Data excerpts
───

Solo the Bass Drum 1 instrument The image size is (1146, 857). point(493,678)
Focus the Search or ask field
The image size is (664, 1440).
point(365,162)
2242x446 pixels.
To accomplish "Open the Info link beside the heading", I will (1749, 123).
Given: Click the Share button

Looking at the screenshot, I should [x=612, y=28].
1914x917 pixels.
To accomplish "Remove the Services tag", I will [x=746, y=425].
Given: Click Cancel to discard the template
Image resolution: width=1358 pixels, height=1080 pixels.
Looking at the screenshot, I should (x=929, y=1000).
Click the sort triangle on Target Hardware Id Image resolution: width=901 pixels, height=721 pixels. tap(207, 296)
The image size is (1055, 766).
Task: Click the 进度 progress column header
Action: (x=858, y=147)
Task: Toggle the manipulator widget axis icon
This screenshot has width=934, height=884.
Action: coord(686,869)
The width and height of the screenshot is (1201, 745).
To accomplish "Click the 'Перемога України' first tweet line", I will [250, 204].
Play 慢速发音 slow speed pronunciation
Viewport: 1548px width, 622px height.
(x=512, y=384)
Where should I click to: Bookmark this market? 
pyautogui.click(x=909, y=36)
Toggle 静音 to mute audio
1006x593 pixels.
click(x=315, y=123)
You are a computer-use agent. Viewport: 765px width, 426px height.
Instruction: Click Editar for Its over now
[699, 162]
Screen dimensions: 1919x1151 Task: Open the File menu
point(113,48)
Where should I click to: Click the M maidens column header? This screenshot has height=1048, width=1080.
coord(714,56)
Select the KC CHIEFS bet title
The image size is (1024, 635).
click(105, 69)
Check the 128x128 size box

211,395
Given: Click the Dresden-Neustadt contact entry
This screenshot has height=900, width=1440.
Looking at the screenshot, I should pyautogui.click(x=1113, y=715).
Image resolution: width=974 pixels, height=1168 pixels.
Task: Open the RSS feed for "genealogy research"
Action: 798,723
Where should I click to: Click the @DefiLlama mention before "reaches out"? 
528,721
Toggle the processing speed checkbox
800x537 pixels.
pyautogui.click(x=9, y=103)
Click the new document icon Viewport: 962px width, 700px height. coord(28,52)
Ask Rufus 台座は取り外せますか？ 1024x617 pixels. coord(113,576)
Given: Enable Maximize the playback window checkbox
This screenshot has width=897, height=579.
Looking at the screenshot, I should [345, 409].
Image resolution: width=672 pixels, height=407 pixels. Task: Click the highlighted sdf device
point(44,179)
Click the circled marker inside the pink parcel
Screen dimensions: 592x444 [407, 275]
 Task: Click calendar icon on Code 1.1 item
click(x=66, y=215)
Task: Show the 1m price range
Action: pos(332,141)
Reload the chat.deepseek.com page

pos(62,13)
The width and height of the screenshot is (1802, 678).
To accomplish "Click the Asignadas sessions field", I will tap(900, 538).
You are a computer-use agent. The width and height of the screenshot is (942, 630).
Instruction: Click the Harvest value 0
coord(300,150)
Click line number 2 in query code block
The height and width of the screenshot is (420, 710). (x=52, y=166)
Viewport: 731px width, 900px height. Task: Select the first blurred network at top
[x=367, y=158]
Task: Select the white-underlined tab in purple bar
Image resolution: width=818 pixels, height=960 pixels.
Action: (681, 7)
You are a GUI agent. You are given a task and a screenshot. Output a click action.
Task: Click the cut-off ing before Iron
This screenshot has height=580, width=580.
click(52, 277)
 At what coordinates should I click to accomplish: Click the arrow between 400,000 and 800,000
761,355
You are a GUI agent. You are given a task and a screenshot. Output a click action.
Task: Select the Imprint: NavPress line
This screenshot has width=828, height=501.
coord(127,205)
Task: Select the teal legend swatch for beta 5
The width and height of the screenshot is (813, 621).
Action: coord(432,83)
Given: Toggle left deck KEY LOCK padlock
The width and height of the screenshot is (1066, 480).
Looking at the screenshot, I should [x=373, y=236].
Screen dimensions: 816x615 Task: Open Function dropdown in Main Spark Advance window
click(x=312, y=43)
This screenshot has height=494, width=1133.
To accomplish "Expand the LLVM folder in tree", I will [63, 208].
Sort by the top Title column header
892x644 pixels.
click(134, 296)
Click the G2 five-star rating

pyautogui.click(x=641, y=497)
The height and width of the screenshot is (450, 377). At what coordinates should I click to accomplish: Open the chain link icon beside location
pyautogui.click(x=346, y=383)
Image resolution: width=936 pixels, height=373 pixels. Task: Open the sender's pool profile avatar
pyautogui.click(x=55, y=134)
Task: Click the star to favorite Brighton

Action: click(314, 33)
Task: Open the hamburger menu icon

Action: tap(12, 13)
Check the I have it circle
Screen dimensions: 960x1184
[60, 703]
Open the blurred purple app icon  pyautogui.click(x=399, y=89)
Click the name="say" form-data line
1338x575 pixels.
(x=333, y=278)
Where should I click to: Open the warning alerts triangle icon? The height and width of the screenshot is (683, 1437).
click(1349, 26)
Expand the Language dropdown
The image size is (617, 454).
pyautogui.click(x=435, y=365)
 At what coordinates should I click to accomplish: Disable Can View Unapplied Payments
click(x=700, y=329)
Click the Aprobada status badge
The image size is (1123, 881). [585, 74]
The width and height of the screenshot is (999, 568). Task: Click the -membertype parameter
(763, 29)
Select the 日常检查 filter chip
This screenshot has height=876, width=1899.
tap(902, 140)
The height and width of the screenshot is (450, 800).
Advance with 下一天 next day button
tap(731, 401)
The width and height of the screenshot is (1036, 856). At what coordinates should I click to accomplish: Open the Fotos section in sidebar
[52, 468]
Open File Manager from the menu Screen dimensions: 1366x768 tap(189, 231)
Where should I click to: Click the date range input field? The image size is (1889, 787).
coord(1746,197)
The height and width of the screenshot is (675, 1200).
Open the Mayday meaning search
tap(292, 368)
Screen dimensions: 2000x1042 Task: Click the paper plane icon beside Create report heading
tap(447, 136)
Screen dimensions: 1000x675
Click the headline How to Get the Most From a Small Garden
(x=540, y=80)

───

TRY IT:
Only the lines above starting at the one containing "The width and height of the screenshot is (1802, 678)." and ending at the one containing "This screenshot has height=494, width=1133.", both included, are to be returned, exactly as they read.

FINISHED EXERCISE:
The width and height of the screenshot is (1802, 678).
To accomplish "Click the Asignadas sessions field", I will tap(900, 538).
You are a computer-use agent. The width and height of the screenshot is (942, 630).
Instruction: Click the Harvest value 0
coord(300,150)
Click line number 2 in query code block
The height and width of the screenshot is (420, 710). (x=52, y=166)
Viewport: 731px width, 900px height. Task: Select the first blurred network at top
[x=367, y=158]
Task: Select the white-underlined tab in purple bar
Image resolution: width=818 pixels, height=960 pixels.
Action: (681, 7)
You are a GUI agent. You are given a task and a screenshot. Output a click action.
Task: Click the cut-off ing before Iron
This screenshot has height=580, width=580.
click(52, 277)
 At what coordinates should I click to accomplish: Click the arrow between 400,000 and 800,000
761,355
You are a GUI agent. You are given a task and a screenshot. Output a click action.
Task: Select the Imprint: NavPress line
This screenshot has width=828, height=501.
coord(127,205)
Task: Select the teal legend swatch for beta 5
The width and height of the screenshot is (813, 621).
Action: coord(432,83)
Given: Toggle left deck KEY LOCK padlock
The width and height of the screenshot is (1066, 480).
Looking at the screenshot, I should [x=373, y=236].
Screen dimensions: 816x615 Task: Open Function dropdown in Main Spark Advance window
click(x=312, y=43)
This screenshot has height=494, width=1133.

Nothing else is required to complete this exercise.